اَلظَّلُّ [eż-żall] (żâ’nın fethiyle) ve
اَلظُّلُولُ [eż-żulûl] (قُعُودٌ [ḵuʹûd] vezninde) Bir adam gece işlemeyip bütün gündüz işlemek maʹnâsınadır; yukâlu: ظَلَّ نَهَارَهُ يَفْعَلُ كَذَا ظَلًّا وَظَلُولًا مِنَ الْبَابِ الرَّابِعِ Ve baʹzı eşʹarda ظَلَّ لَيْلَهُ ʹunvânıyla da mesmûʹ olmuştur ki gece işlemekte dahi müstaʹmeldir.

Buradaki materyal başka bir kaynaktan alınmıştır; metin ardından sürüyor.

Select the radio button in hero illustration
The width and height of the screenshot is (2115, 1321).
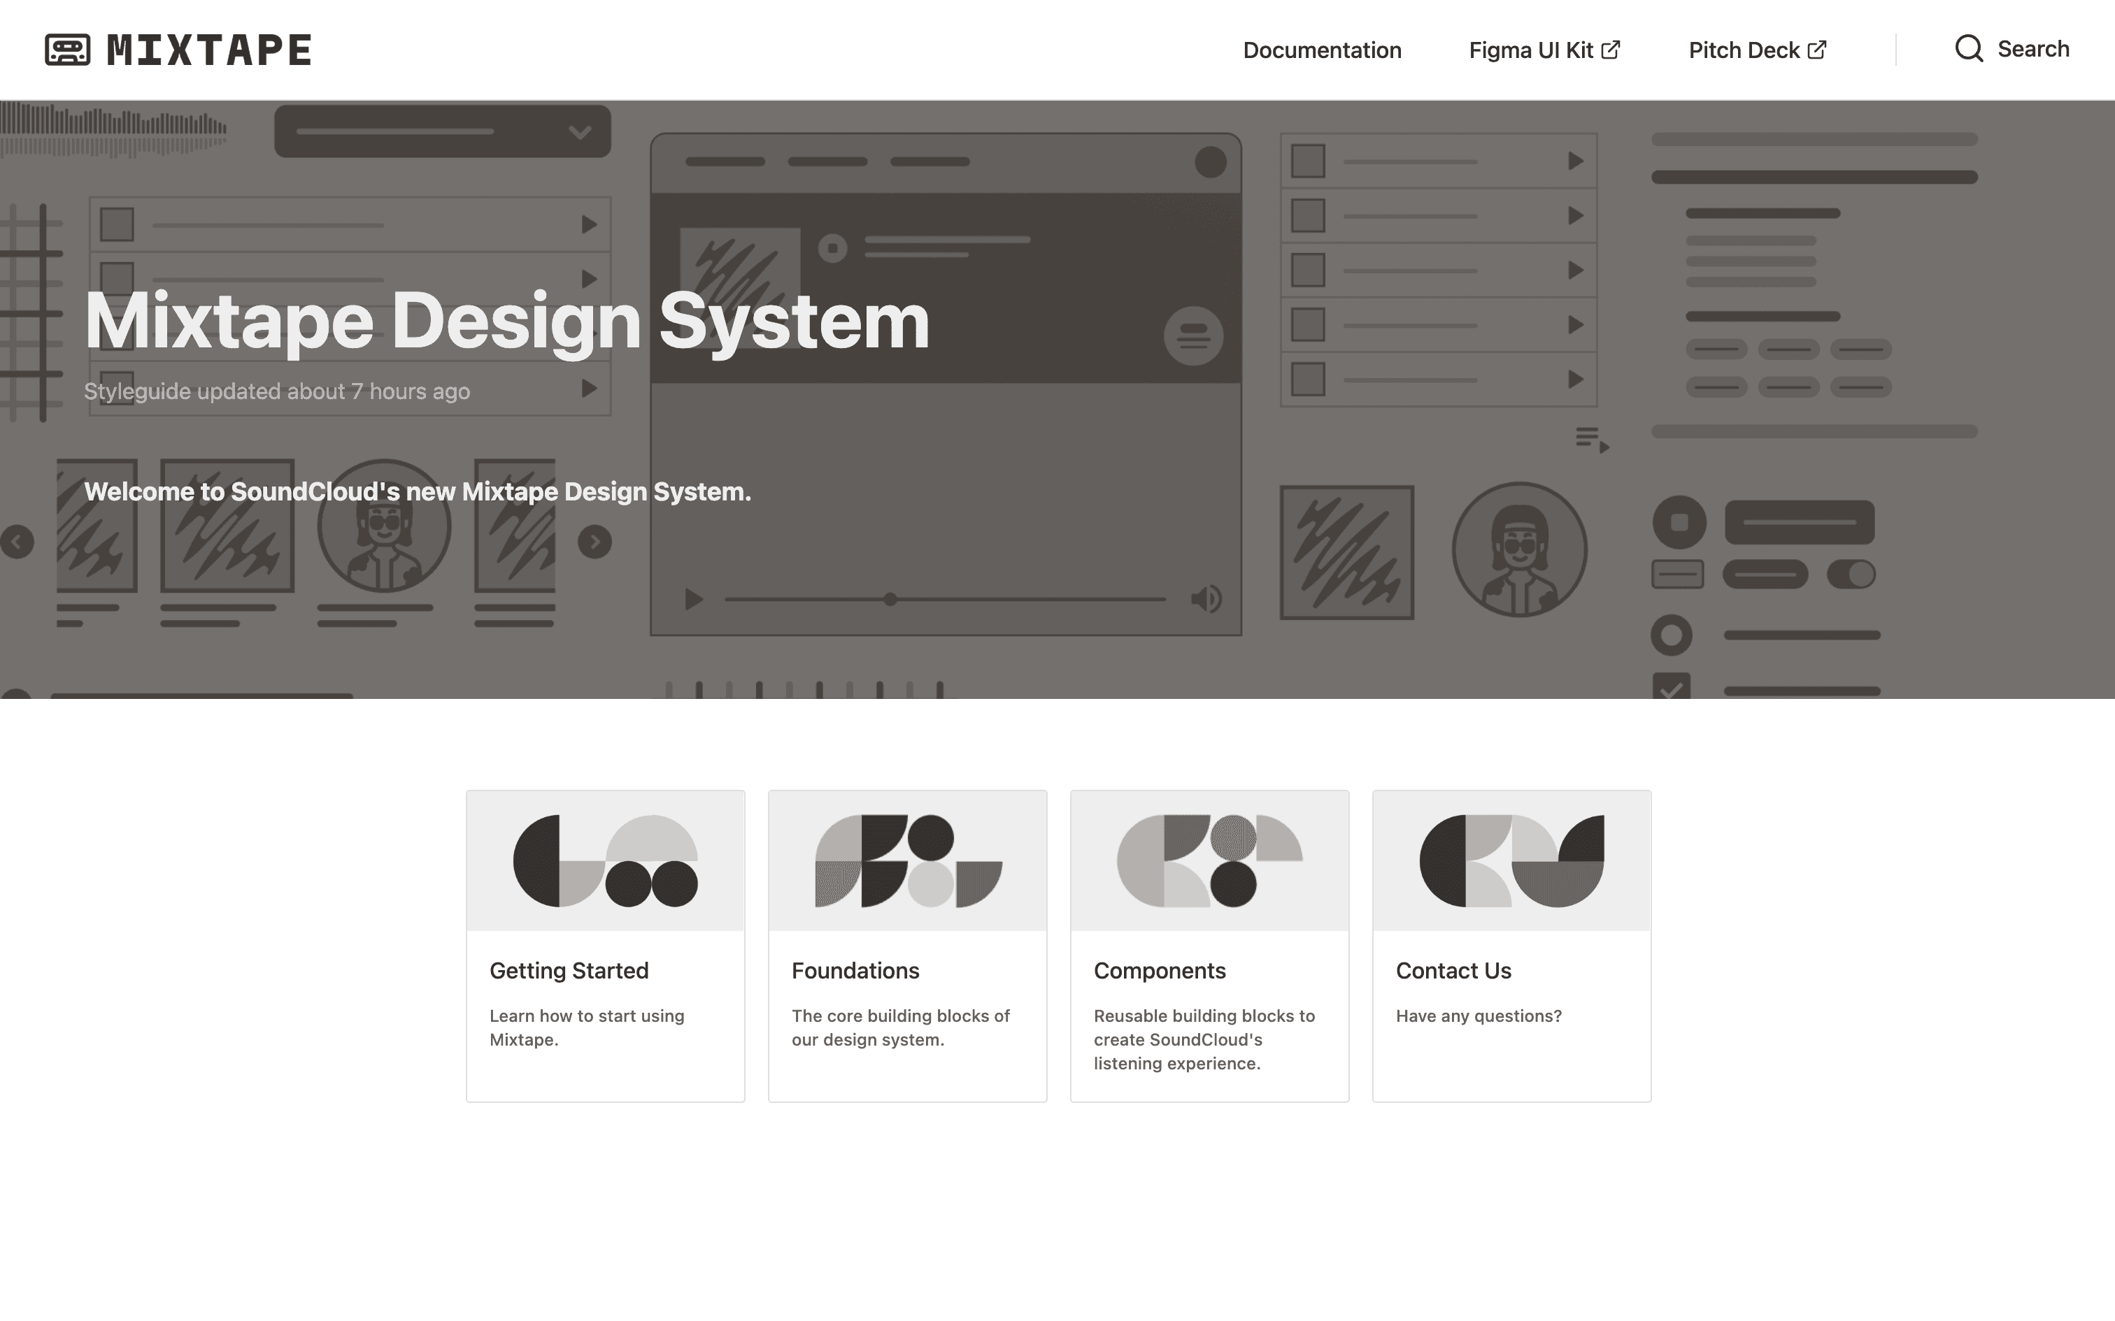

اَلظُّلُولُ [eż-żulûl] (zammeteynle) Bir nesneyi gece işlemeyip gündüz işlemek; tekûlu: ظَلِلْتُ اَعْمَلُ كَذَا ظُلُولًا مِنَ الْبَابِ الرَّابِعِ إِذَا عَمِلْتَهُ بِالنَّهَارِ دُونَ اللَّيْلِ Ve minhu kavluhu taʹâlâ: ﴿فَظَلْتُمْ تَفَكَّهُونَ﴾ (الواقعة، 65) ve ظلتم kelimesindeki ehad-ı lâmeyn hazf olunmuştur, şâzz olan tahfîflerdendir, nitekim مَسٌّ kelimesin tashîhte zikr olunmuştur.